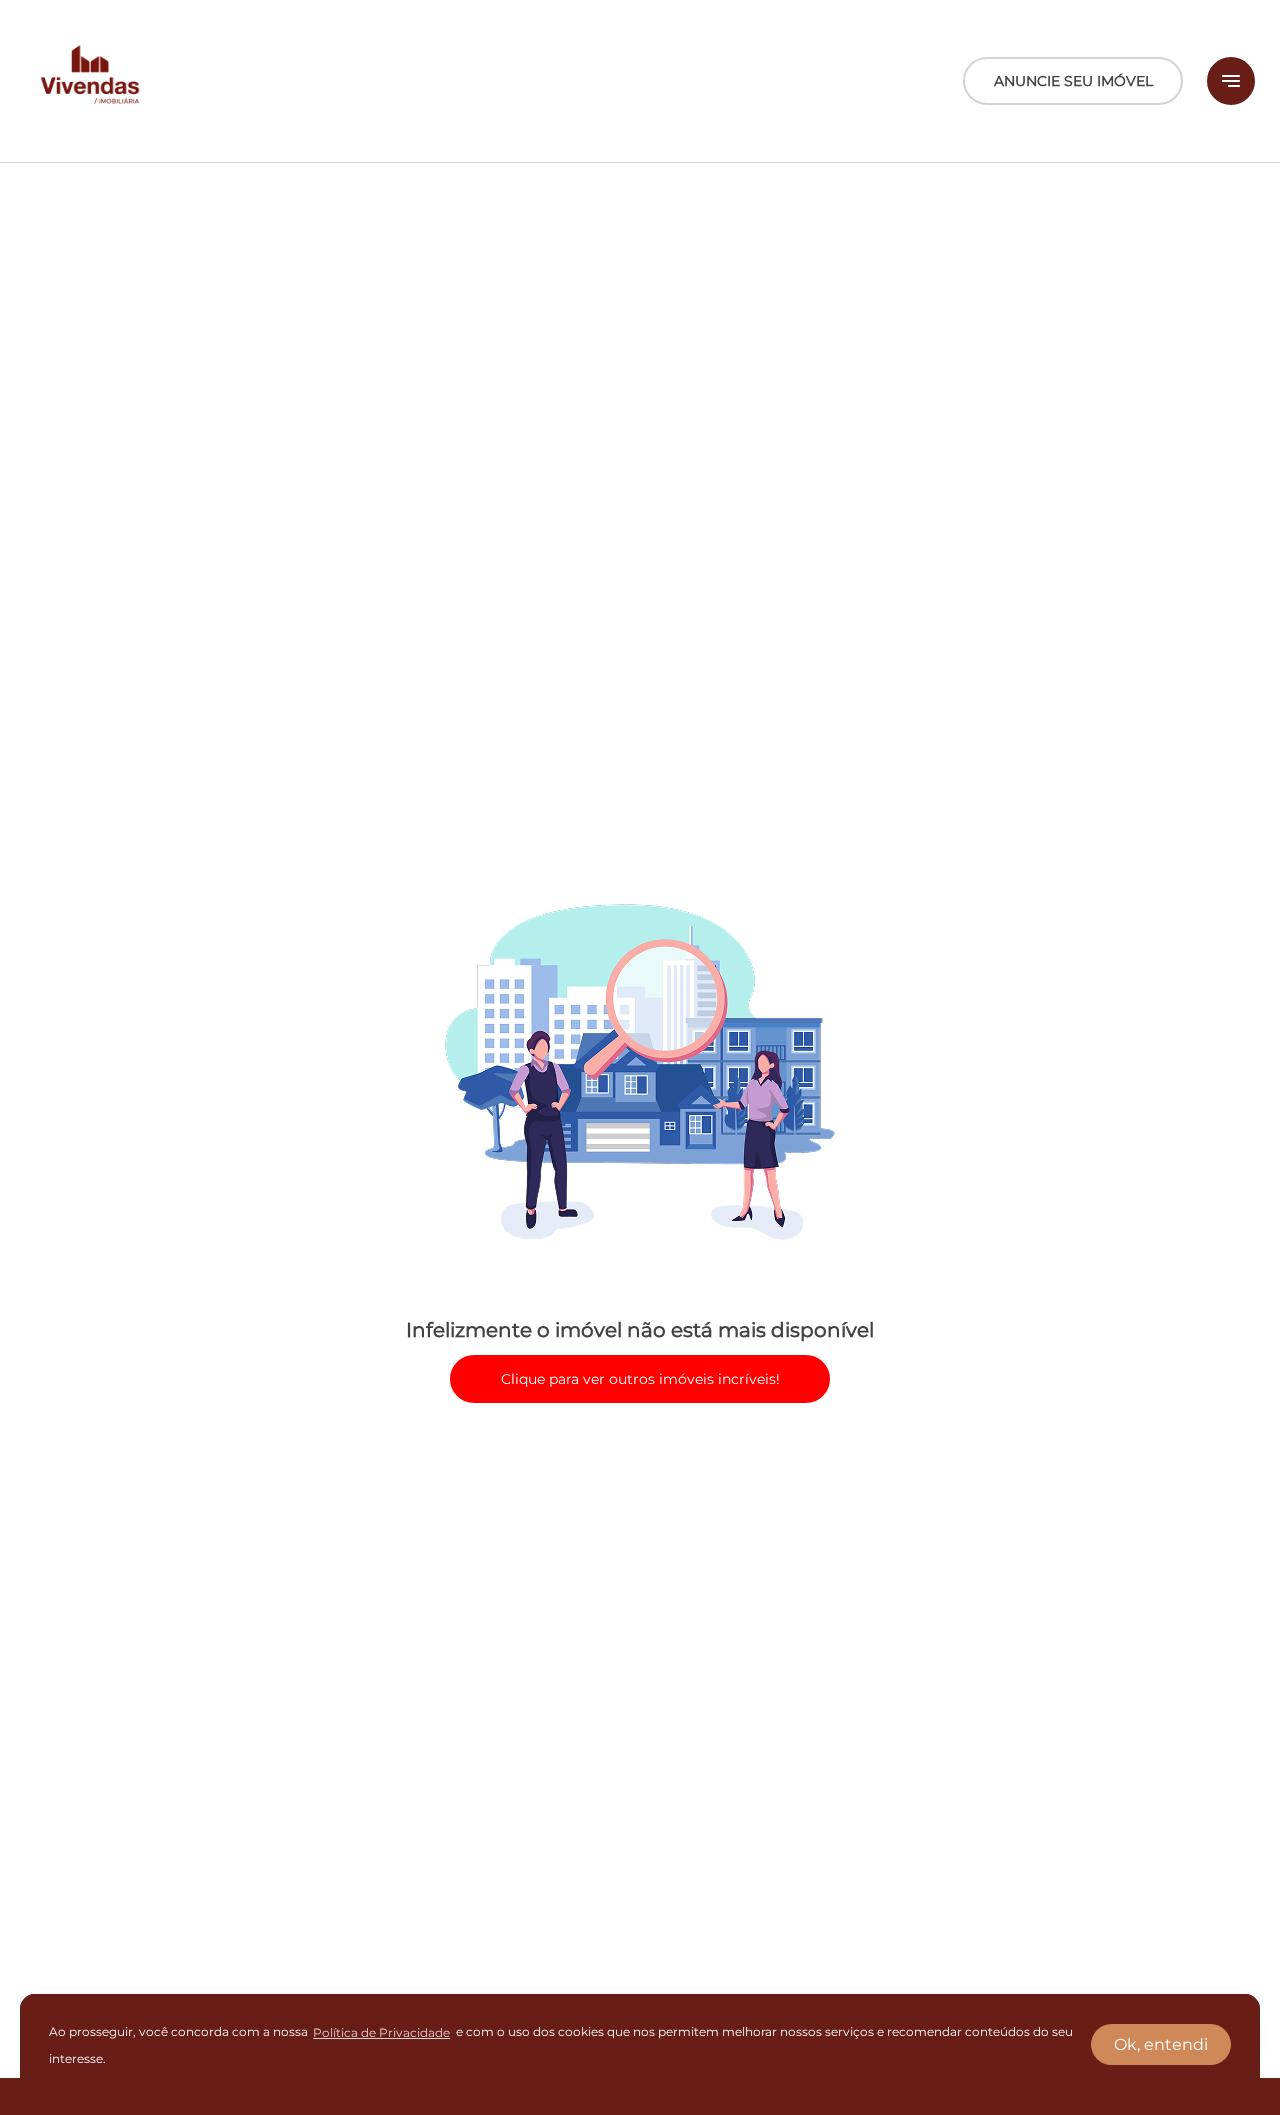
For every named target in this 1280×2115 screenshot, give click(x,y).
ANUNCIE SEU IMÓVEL (1073, 81)
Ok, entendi (1161, 2044)
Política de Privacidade (381, 2032)
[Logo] (90, 81)
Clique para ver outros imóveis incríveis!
- - - - - - -
Your objective –
Return the records above verbatim, images excluded.

Response to this exercise –
For every named target in this 1280×2115 screenshot, give click(x,y).
ANUNCIE SEU IMÓVEL (1073, 81)
Ok, entendi (1161, 2044)
Política de Privacidade (381, 2032)
[Logo] (90, 81)
Clique para ver outros imóveis incríveis!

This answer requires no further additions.